Goal A:
Answer these questions using the passage on Savant frame metadata:
(i) What class is frame metadata an instance of?
(ii) Which property of frame metadata gives access to the iterator over object meta-information on the frame?
(iii) What does the method remove_obj_meta do?
Goal B:
Name every method that the Savant frame metadata passage defines with "def" in its code examples.
Goal C:
In the passage on Savant frame metadata, retype the text between "def add_obj_meta(self, object_meta: ObjectMeta)" and "remove_obj_meta(self, object_meta: ObjectMeta)", inclusive.

To work with metadata, it is necessary to get a frame metadata iterator in the batch from ``Gst.Buffer``. You can see details on how to do this in the code at the `link <https://github.com/insight-platform/Savant/blob/develop/savant/deepstream/pyfunc.py#L37-L49>`__, but Savant simplifies working with GStreamer/DeepStream structures, so the Python Function unit provides a simple API described below.

Frame metadata is of type :py:class:`~savant.deepstream.meta.frame.NvDsFrameMeta`. The ``objects`` property gives access to the iterator on the meta-information of objects on that frame. For example,

.. code-block:: python

    def process_frame(self, buffer: Gst.Buffer, frame_meta: NvDsFrameMeta):
        for obj_meta in frame_meta.objects:
            # use ObjectMeta API to process object metadata
            pass

The ``add_obj_meta`` method of frame metadata allows you to add a new object to the frame. This object will be completely similar to the objects obtained as a result of inference of detection models, i.e., it can serve as an input for subsequent processing steps in the pipeline, including other detection models, attribute models, etc.

.. code-block:: python

    def add_obj_meta(self, object_meta: ObjectMeta)

The method ``remove_obj_meta`` of frame metadata allows removing the object's metadata from the metadata list.

.. code-block:: python

    def remove_obj_meta(self, object_meta: ObjectMeta)

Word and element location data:
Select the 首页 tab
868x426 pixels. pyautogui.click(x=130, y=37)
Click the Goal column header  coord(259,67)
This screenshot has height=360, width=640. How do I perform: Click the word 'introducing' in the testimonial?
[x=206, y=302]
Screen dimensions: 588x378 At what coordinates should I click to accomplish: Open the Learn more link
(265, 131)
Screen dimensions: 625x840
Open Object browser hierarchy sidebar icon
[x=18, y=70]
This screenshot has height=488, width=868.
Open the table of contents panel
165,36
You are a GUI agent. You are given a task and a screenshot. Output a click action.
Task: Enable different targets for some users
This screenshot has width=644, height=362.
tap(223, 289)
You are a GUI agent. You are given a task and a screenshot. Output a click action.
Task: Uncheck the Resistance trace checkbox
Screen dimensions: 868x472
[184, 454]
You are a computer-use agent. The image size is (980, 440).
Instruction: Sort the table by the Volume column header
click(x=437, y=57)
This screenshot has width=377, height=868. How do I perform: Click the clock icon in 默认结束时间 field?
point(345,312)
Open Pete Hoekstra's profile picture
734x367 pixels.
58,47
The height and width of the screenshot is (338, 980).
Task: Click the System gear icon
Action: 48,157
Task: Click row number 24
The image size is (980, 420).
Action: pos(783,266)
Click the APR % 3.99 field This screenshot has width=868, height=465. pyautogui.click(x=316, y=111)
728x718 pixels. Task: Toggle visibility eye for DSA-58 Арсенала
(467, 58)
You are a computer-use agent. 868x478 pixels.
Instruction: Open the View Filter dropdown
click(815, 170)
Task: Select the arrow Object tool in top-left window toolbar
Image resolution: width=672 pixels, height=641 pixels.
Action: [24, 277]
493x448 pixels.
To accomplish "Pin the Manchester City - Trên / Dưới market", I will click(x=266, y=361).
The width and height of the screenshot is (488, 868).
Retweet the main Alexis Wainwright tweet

Right answer A:
(i) savant.deepstream.meta.frame.NvDsFrameMeta
(ii) objects
(iii) It removes the object's metadata from the metadata list.

Right answer B:
process_frame
add_obj_meta
remove_obj_meta

Right answer C:
def add_obj_meta(self, object_meta: ObjectMeta)

The method ``remove_obj_meta`` of frame metadata allows removing the object's metadata from the metadata list.

.. code-block:: python

    def remove_obj_meta(self, object_meta: ObjectMeta)